* [Stated task]
Can you render the lines of the records below as a JSON list of strings, one string per line with blank lines left out, starting with the line that contains "Task: Open Bryce Miller's pitcher profile" and going on through the end of the records, and include only those lines?
>> Start Dataset records
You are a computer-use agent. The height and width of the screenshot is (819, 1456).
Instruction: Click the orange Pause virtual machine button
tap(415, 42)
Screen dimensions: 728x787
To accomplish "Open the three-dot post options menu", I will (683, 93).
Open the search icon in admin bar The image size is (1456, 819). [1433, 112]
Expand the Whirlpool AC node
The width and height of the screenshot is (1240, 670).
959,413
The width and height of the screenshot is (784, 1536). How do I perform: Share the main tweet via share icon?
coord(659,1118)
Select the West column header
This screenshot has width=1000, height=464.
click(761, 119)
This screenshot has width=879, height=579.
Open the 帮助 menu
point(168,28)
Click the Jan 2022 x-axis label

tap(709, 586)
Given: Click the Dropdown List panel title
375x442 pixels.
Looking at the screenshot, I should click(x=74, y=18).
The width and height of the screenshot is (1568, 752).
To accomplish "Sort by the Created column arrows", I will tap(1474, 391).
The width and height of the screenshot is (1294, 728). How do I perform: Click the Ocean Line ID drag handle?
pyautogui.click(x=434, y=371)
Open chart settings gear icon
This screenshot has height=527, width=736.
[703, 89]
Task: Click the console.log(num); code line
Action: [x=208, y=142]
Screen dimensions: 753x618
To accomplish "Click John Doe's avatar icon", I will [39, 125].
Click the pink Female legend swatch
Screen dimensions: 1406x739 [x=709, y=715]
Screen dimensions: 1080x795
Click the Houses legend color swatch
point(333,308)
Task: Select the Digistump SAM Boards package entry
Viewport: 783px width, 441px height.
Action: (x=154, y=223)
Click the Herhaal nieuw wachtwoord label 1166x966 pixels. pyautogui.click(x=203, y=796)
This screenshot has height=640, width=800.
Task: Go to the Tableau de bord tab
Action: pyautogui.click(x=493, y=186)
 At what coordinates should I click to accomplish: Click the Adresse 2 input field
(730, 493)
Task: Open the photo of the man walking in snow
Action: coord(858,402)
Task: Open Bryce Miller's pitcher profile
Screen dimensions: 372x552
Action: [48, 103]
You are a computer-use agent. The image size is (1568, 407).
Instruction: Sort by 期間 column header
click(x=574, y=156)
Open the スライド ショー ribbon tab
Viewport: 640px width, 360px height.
>> End Dataset records
* [Solution to the problem]
[
  "Task: Open Bryce Miller's pitcher profile",
  "Screen dimensions: 372x552",
  "Action: [48, 103]",
  "You are a computer-use agent. The image size is (1568, 407).",
  "Instruction: Sort by 期間 column header",
  "click(x=574, y=156)",
  "Open the スライド ショー ribbon tab",
  "Viewport: 640px width, 360px height."
]